▶ PROBLEM STATEMENT
Go through the entries one line at a time, and gather every line that has the word "computer".

▶ DATA EXTRACTS

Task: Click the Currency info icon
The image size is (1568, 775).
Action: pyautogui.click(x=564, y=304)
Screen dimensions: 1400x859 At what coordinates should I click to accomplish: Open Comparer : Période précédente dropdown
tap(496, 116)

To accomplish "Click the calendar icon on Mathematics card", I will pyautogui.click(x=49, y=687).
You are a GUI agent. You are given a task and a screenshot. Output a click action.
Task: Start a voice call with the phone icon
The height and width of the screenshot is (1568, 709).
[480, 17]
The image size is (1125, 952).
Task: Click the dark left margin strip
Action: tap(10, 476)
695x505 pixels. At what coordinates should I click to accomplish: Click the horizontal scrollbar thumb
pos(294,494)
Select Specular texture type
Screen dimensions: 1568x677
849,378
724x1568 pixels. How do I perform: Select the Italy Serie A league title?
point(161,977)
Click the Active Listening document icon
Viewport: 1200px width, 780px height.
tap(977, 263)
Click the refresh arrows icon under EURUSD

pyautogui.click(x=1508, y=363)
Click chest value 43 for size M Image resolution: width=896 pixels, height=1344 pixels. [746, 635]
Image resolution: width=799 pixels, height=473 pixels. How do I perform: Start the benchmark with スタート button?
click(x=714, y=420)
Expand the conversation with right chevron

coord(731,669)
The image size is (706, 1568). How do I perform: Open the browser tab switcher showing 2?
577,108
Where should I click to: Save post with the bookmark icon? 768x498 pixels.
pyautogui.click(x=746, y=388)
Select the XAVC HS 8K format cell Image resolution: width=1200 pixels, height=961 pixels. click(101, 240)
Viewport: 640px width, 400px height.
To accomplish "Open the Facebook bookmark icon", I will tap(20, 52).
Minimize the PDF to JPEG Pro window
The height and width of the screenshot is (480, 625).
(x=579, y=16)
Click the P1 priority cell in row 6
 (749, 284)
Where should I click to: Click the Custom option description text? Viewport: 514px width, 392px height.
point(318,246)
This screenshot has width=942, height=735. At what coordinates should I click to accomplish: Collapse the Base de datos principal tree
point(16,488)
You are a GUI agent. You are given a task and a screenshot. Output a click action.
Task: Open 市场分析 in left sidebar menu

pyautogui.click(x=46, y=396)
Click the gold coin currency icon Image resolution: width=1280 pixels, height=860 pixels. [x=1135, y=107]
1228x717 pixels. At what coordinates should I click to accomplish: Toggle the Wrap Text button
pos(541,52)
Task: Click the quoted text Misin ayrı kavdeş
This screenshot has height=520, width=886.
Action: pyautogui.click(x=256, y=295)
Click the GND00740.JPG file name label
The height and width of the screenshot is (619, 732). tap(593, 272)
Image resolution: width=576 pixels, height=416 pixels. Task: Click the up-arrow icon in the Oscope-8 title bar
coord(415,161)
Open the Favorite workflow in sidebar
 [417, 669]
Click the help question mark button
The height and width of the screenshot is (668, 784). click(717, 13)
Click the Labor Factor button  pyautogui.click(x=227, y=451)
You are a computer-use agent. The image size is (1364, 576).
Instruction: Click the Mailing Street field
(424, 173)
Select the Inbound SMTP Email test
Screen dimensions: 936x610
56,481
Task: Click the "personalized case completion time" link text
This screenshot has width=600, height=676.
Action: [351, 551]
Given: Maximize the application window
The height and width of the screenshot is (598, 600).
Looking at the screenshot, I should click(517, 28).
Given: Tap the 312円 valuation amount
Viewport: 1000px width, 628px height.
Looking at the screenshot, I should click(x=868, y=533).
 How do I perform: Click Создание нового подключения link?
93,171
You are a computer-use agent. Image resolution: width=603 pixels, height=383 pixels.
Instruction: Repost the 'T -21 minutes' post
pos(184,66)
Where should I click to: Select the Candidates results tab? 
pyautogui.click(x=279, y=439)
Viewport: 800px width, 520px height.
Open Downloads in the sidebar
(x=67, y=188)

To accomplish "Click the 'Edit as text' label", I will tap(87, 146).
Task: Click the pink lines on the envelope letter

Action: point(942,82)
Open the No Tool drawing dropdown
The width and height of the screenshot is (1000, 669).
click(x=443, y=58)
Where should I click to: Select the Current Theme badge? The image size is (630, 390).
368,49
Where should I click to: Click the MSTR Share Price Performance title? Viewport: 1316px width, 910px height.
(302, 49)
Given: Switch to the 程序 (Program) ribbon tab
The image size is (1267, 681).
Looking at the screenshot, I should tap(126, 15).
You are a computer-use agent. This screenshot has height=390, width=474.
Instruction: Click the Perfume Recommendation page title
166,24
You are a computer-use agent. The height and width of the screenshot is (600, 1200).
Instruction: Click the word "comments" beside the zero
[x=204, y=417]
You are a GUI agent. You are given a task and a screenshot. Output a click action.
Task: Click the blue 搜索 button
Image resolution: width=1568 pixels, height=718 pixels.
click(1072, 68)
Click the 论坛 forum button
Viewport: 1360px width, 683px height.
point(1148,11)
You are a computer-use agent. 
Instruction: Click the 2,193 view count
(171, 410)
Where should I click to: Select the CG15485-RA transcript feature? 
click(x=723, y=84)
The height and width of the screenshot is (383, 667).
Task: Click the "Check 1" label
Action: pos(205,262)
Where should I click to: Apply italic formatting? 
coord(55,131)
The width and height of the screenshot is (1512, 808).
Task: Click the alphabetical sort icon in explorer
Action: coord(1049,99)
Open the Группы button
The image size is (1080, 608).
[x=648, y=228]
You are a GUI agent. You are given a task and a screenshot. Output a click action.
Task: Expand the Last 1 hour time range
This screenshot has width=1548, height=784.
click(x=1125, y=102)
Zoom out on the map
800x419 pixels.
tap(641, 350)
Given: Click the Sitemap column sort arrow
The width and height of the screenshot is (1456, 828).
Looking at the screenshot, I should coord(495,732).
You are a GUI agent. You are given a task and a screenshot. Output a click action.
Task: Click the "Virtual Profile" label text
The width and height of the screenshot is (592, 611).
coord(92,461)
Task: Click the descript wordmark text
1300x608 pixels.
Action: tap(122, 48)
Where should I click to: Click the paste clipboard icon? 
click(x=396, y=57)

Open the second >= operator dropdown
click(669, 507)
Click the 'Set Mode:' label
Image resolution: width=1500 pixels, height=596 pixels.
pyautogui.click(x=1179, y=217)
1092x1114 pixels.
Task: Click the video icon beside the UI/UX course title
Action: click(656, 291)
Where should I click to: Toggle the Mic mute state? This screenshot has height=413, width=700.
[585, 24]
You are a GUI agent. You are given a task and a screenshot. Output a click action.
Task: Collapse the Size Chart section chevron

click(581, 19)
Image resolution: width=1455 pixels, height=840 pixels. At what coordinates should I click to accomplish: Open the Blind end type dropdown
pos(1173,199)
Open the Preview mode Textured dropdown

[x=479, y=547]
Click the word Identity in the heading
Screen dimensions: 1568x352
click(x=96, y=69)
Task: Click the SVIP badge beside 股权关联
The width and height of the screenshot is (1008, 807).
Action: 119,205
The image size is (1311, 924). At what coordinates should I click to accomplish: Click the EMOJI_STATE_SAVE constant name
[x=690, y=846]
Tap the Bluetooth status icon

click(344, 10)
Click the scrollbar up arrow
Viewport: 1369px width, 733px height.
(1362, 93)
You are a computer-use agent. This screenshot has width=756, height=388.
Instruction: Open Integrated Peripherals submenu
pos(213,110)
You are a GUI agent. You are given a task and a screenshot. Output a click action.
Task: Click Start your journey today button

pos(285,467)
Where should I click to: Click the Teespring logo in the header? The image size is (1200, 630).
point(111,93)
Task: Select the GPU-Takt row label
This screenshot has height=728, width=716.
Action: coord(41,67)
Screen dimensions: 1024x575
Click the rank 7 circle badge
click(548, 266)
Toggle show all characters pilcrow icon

▶ ANSWER TO THE EXERCISE
You are a computer-use agent. The image size is (1364, 576).
You are a computer-use agent. Image resolution: width=603 pixels, height=383 pixels.
You are a computer-use agent. This screenshot has height=390, width=474.
You are a computer-use agent. The height and width of the screenshot is (600, 1200).
You are a computer-use agent. 
You are a computer-use agent. This screenshot has width=756, height=388.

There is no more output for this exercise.